KUTIPAN TEKS
Negara Afghanistan diperkirakan akan memgalami tantangan berat khusunya soal pangan usai naiknya pemerintahan Taliban.
Selama 20 tahun terakhir, ekonomi Afghanistan dirancang hanya sebagai negara dengan pendudukan atau penjajahan abadi, karena 70-80 persen ekonominya ditopang oleh sumbangan luar negeri.
Tak sedikitpun peta ekonomi Afghanistan dibuat untuk kemandirian, baik di bidang pangan maupun infrastruktur seperti listrik dan lainnya.
Walau kabar terbaru menyebutkan bahwa hasil panen Afghanistan mengalami surplus apalagi di masa pandemi Covid-19, namun itu tidak menjamin bahwa hasil panen tersebut dapat didistribusikan ke segmen warga lain yang membutuhkan.
AS dkk meninggalkan Afghanistan secara tiba-tiba sehingga pemerintahan baru Afghanistan akan membutuhkan waktu yang tidak sedikit untuk mengatasi berbagai masalah.

DATA YANG DIBERIKAN
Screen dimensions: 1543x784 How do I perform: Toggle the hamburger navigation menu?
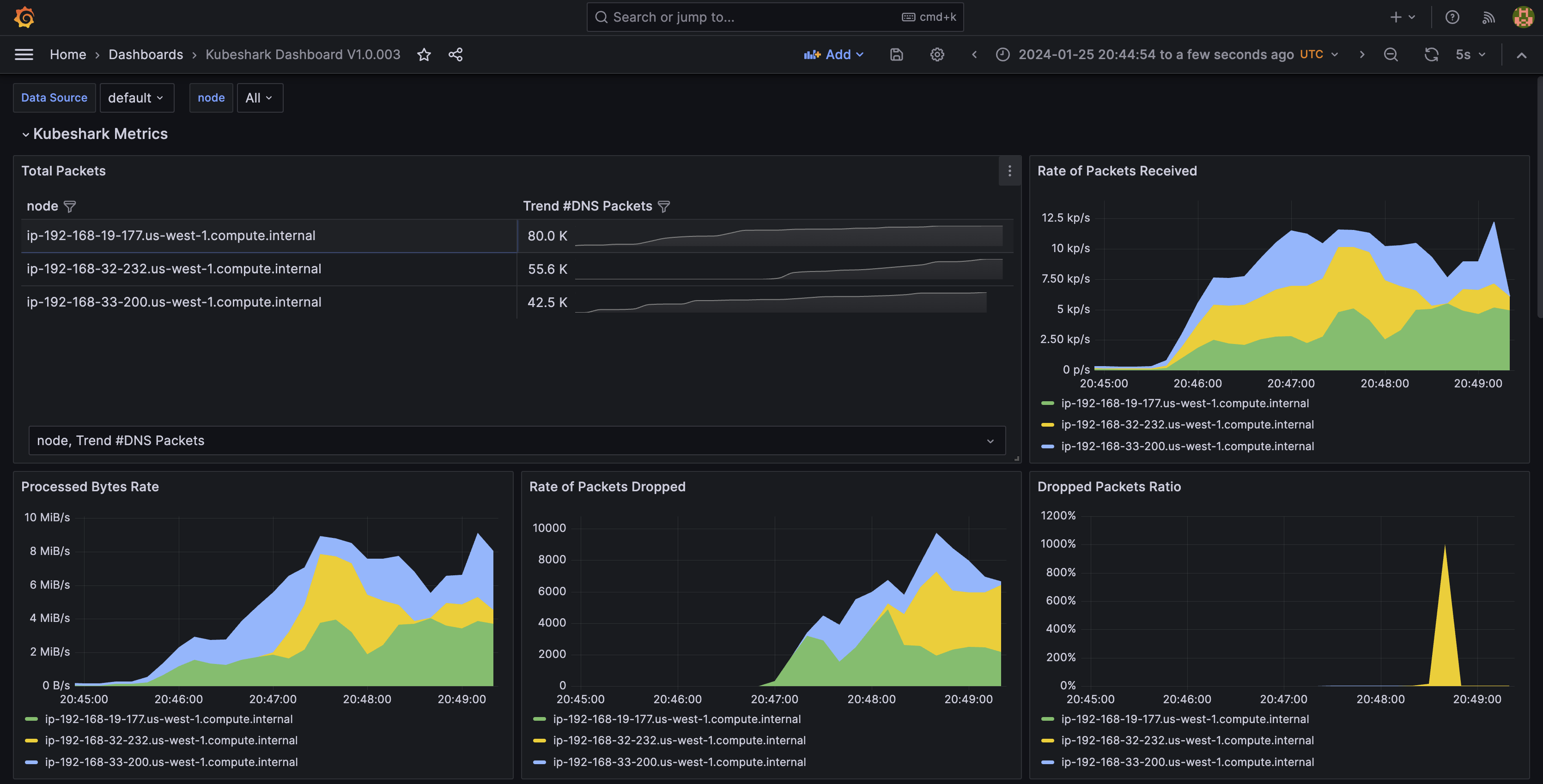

DAFTAR TUGAS
1 > Bisakah Anda menyalin ulang persis bagian kutipan tentang ekonomi Afghanistan yang dibuka dengan kata-kata berisi "Tak sedikitpun peta" dan ditutup dengan "mengatasi berbagai masalah."?
2 > Dapatkah Anda meneruskan kutipan tentang krisis pangan Afghanistan mulai sesudah kalimat terakhirnya?

JAWABAN BERNOMOR
1 >
Tak sedikitpun peta ekonomi Afghanistan dibuat untuk kemandirian, baik di bidang pangan maupun infrastruktur seperti listrik dan lainnya.
Walau kabar terbaru menyebutkan bahwa hasil panen Afghanistan mengalami surplus apalagi di masa pandemi Covid-19, namun itu tidak menjamin bahwa hasil panen tersebut dapat didistribusikan ke segmen warga lain yang membutuhkan.
AS dkk meninggalkan Afghanistan secara tiba-tiba sehingga pemerintahan baru Afghanistan akan membutuhkan waktu yang tidak sedikit untuk mengatasi berbagai masalah.

2 >
Untuk itu Sekjen PBB Antonio Guterres mendorong berbagai negara untuk mengulurkan bantuan kepada warga Afghanistan dalam program pangan global.
Dia menjelaskan bahwa PBB telah mendrop pasokan pangan ke Afghanistan namun perlu dukungan berbagai negara untuk memastikan kesinambungannya.
Namun anehnya, Guterres tidak menyinggung sumber masalah yakni pembeluan cadangan devisa bank sentral Afghanistan oleh AS dkk, juga oleh Bank Dunia dan IMF.
Bank Sentral Afghanistan dilaporkan hanya menyimpan 0,2 persen cadangan devisanya di luar negeri.